**What to produce**:
Return all the entries. Match them word for word.

# # #

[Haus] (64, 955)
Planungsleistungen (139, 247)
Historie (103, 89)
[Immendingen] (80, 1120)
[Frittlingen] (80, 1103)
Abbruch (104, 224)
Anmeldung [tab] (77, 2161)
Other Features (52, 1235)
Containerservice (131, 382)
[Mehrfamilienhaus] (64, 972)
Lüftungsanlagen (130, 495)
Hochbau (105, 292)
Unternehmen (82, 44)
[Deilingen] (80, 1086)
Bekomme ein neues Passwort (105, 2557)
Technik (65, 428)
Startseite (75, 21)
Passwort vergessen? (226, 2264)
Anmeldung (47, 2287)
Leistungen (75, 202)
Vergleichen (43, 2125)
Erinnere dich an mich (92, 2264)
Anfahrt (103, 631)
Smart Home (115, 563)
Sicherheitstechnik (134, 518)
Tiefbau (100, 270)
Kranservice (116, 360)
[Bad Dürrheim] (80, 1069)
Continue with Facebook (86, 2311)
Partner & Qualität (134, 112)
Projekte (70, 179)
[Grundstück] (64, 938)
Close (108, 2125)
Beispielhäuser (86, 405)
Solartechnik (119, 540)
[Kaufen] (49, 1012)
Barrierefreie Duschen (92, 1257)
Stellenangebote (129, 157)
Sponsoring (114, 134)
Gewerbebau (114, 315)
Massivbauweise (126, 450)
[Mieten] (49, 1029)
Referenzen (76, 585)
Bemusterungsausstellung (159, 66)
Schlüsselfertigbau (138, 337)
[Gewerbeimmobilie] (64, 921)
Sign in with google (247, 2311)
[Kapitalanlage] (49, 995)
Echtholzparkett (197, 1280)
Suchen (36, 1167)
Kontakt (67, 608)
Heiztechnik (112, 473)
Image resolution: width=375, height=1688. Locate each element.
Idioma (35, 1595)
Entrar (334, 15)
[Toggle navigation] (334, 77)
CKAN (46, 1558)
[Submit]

# # #

**Written reply**:
[Haus] (64, 955)
Planungsleistungen (139, 247)
Historie (103, 89)
[Immendingen] (80, 1120)
[Frittlingen] (80, 1103)
Abbruch (104, 224)
Anmeldung [tab] (77, 2161)
Other Features (52, 1235)
Containerservice (131, 382)
[Mehrfamilienhaus] (64, 972)
Lüftungsanlagen (130, 495)
Hochbau (105, 292)
Unternehmen (82, 44)
[Deilingen] (80, 1086)
Bekomme ein neues Passwort (105, 2557)
Technik (65, 428)
Startseite (75, 21)
Passwort vergessen? (226, 2264)
Anmeldung (47, 2287)
Leistungen (75, 202)
Vergleichen (43, 2125)
Erinnere dich an mich (92, 2264)
Anfahrt (103, 631)
Smart Home (115, 563)
Sicherheitstechnik (134, 518)
Tiefbau (100, 270)
Kranservice (116, 360)
[Bad Dürrheim] (80, 1069)
Continue with Facebook (86, 2311)
Partner & Qualität (134, 112)
Projekte (70, 179)
[Grundstück] (64, 938)
Close (108, 2125)
Beispielhäuser (86, 405)
Solartechnik (119, 540)
[Kaufen] (49, 1012)
Barrierefreie Duschen (92, 1257)
Stellenangebote (129, 157)
Sponsoring (114, 134)
Gewerbebau (114, 315)
Massivbauweise (126, 450)
[Mieten] (49, 1029)
Referenzen (76, 585)
Bemusterungsausstellung (159, 66)
Schlüsselfertigbau (138, 337)
[Gewerbeimmobilie] (64, 921)
Sign in with google (247, 2311)
[Kapitalanlage] (49, 995)
Echtholzparkett (197, 1280)
Suchen (36, 1167)
Kontakt (67, 608)
Heiztechnik (112, 473)
Image resolution: width=375, height=1688. Locate each element.
Idioma (35, 1595)
Entrar (334, 15)
[Toggle navigation] (334, 77)
CKAN (46, 1558)
[Submit]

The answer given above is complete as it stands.